• SOURCE MATERIAL:
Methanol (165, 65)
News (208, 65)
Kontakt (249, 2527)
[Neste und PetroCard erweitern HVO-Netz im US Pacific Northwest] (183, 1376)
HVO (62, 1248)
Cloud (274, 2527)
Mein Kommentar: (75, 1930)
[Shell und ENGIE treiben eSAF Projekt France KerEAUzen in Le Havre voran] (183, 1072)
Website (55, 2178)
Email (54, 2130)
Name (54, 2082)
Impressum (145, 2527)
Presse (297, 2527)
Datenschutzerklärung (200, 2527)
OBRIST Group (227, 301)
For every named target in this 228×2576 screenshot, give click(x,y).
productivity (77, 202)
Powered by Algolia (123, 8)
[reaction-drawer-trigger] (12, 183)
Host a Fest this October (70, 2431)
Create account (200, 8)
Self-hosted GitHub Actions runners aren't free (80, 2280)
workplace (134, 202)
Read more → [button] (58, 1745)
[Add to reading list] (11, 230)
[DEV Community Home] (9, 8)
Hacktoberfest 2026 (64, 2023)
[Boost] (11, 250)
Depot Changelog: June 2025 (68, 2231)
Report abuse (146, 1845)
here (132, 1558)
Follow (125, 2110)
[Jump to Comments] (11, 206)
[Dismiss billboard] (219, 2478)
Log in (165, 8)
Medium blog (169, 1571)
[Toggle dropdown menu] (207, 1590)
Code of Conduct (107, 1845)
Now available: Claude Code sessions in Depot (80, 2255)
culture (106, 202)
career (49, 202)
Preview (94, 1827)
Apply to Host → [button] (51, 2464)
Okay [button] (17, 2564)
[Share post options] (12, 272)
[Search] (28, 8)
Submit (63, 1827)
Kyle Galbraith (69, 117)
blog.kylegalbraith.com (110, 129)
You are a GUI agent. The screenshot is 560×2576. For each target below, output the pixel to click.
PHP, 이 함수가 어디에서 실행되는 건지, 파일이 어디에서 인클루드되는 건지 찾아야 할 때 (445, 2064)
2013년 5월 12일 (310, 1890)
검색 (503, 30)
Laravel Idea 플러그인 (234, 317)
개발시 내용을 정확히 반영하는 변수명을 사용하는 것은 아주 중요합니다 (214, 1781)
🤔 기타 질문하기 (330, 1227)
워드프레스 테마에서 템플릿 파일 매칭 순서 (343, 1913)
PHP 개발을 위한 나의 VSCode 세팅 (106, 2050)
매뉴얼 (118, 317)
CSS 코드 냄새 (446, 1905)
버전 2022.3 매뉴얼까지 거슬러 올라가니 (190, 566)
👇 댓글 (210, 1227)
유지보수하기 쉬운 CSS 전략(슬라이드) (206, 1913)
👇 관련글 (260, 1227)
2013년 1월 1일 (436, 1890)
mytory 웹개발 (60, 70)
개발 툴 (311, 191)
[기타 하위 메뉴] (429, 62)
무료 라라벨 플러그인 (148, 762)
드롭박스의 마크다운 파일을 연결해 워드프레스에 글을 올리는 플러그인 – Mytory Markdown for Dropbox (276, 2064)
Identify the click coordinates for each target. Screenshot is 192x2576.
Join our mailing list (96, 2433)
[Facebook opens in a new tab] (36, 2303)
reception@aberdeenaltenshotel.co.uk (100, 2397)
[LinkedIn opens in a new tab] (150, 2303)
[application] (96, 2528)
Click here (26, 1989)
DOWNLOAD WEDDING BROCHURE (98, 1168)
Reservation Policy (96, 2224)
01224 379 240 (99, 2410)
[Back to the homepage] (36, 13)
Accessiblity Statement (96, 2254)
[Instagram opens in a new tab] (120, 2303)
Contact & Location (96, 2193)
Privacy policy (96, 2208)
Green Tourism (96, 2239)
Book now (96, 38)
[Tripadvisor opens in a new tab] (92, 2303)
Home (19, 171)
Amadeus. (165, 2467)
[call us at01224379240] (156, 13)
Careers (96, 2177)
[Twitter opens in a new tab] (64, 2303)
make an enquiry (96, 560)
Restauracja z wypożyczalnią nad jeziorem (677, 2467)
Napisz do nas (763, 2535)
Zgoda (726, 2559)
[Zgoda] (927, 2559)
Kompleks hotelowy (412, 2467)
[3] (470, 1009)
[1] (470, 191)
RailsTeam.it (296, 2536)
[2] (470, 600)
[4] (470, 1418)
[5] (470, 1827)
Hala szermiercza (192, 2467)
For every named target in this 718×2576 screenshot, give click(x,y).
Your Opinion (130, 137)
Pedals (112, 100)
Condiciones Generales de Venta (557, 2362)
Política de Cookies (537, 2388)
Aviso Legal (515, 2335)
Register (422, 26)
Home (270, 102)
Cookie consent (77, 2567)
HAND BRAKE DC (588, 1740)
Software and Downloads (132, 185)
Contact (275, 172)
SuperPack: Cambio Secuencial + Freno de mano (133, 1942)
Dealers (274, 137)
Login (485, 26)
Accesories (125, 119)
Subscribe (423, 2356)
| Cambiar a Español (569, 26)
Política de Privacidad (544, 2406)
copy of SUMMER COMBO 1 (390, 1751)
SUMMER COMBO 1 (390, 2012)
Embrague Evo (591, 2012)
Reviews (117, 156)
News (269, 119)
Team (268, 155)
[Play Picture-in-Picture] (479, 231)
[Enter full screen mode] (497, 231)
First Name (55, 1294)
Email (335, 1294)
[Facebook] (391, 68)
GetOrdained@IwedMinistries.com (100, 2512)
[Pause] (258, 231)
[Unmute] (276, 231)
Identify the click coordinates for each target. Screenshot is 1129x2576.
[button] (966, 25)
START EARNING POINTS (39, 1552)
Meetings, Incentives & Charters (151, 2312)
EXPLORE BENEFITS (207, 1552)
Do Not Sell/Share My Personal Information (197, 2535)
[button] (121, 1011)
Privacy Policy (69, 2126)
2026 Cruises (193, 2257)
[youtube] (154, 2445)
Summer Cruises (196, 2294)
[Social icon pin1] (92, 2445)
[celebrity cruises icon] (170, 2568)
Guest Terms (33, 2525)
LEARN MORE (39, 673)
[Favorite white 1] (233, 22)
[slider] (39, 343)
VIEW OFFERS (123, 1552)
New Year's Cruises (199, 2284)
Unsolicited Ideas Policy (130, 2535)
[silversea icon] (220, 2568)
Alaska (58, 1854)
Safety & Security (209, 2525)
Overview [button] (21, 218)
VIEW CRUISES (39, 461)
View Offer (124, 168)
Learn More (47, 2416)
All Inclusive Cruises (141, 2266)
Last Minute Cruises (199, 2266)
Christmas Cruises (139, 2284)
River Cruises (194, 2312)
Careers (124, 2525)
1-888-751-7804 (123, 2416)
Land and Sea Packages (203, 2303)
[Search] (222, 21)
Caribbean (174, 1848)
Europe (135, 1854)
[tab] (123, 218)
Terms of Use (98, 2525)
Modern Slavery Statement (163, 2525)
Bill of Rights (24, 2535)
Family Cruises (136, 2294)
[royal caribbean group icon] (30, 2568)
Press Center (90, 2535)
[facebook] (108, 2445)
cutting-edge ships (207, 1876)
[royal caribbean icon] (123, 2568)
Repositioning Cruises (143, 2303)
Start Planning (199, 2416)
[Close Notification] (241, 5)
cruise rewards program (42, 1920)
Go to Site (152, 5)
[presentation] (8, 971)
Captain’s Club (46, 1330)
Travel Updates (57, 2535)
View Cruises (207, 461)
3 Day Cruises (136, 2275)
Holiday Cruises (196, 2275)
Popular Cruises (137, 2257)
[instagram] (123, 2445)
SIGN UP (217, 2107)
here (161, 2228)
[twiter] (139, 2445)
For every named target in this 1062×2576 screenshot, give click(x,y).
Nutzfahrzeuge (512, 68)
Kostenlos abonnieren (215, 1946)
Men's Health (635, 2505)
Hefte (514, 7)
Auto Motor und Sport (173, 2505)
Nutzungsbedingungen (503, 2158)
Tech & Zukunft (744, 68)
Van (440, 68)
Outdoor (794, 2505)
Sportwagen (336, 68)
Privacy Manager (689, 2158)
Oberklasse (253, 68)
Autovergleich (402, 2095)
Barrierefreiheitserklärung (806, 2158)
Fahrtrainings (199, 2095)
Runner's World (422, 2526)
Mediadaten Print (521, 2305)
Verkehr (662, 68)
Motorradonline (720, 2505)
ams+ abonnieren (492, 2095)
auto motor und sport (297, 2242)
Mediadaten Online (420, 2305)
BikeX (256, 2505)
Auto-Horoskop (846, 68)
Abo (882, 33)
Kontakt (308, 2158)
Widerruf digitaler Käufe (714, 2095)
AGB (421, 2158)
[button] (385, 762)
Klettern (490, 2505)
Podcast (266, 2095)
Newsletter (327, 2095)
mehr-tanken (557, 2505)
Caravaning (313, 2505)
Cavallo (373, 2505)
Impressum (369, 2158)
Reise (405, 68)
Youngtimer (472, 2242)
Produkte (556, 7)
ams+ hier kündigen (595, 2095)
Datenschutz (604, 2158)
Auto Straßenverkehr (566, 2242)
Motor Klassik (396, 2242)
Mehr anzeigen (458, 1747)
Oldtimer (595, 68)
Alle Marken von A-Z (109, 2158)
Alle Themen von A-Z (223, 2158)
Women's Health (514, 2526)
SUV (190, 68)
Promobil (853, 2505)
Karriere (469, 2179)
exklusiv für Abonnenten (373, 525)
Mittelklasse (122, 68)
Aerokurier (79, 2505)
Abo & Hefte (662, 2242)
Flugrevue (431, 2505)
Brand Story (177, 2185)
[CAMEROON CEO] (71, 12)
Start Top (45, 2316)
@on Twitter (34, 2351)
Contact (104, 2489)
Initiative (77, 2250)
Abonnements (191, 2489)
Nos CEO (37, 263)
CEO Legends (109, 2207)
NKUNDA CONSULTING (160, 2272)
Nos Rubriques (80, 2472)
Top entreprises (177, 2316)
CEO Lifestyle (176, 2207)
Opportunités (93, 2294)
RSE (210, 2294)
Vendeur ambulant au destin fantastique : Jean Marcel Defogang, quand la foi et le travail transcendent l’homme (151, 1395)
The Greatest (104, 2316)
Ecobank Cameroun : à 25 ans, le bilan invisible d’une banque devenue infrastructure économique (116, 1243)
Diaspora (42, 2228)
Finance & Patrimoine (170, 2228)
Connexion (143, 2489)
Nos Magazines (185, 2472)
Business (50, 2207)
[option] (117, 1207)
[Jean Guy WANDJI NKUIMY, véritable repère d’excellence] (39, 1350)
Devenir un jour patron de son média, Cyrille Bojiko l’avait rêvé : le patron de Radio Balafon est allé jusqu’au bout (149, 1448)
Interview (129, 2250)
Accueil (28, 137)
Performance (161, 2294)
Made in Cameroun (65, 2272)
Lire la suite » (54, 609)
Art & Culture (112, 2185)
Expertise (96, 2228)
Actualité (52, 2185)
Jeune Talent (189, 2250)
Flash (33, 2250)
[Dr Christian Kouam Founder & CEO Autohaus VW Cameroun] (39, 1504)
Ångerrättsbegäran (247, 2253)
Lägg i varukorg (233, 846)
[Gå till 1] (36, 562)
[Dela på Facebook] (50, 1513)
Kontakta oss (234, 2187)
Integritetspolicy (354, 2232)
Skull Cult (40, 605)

• THE PROBLEM: The range runs from the line above containing "워드프레스 테마에서 템플릿 파일 매칭 순서 (343, 1913)" to the line containing "개발 툴 (311, 191)", inclusive. Restate those lines word for word and no others.

• RESULT OF THE TASK:
워드프레스 테마에서 템플릿 파일 매칭 순서 (343, 1913)
PHP 개발을 위한 나의 VSCode 세팅 (106, 2050)
매뉴얼 (118, 317)
CSS 코드 냄새 (446, 1905)
버전 2022.3 매뉴얼까지 거슬러 올라가니 (190, 566)
👇 댓글 (210, 1227)
유지보수하기 쉬운 CSS 전략(슬라이드) (206, 1913)
👇 관련글 (260, 1227)
2013년 1월 1일 (436, 1890)
mytory 웹개발 (60, 70)
개발 툴 (311, 191)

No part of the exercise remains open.